(Brief) Search the listing below, and show each line that includes the word "will".

(The data)
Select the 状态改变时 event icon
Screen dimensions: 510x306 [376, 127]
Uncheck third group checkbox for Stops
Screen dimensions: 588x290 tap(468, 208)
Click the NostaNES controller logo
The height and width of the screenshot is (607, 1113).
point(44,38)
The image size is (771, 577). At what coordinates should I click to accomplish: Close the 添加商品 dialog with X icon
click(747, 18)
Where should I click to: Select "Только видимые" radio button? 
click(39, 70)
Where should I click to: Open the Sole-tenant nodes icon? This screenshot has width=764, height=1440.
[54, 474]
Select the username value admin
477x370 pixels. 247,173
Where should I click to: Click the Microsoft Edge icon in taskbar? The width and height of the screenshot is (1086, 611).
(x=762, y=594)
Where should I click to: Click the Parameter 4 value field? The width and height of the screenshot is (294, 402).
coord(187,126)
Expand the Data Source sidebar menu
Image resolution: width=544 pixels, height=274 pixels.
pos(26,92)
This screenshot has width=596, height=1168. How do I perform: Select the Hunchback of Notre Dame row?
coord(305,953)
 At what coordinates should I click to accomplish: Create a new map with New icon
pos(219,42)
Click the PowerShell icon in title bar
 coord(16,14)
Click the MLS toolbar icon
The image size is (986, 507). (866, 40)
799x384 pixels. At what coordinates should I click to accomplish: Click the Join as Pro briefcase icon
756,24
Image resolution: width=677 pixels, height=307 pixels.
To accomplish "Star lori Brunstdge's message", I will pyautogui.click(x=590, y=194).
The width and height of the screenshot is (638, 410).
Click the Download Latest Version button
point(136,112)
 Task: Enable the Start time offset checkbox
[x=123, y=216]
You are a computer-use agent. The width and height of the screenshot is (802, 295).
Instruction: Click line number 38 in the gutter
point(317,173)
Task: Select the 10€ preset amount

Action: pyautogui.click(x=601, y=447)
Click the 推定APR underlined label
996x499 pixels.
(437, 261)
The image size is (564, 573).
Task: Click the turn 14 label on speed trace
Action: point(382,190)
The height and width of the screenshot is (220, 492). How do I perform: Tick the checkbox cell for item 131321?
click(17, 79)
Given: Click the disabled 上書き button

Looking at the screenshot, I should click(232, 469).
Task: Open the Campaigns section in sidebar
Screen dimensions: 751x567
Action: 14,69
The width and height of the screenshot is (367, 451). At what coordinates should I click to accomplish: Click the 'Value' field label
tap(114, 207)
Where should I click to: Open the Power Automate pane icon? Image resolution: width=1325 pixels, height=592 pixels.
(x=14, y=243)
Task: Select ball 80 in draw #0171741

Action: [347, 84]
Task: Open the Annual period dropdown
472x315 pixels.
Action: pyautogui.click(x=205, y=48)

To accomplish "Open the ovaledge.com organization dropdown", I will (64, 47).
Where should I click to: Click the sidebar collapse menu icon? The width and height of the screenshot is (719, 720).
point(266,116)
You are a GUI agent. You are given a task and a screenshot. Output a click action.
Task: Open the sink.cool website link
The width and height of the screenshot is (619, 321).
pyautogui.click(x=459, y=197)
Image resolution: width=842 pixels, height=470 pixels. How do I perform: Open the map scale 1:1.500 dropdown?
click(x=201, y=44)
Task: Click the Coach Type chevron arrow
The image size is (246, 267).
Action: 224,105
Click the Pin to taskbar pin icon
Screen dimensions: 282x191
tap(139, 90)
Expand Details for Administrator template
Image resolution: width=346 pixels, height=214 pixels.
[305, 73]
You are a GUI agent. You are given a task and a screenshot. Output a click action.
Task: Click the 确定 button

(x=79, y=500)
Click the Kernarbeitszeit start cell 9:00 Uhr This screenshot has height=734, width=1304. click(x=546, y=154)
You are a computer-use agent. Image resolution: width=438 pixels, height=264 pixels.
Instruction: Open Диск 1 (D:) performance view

(Exercise solution)
To accomplish "Star lori Brunstdge's message", I will pyautogui.click(x=590, y=194).
To accomplish "Open the ovaledge.com organization dropdown", I will (64, 47).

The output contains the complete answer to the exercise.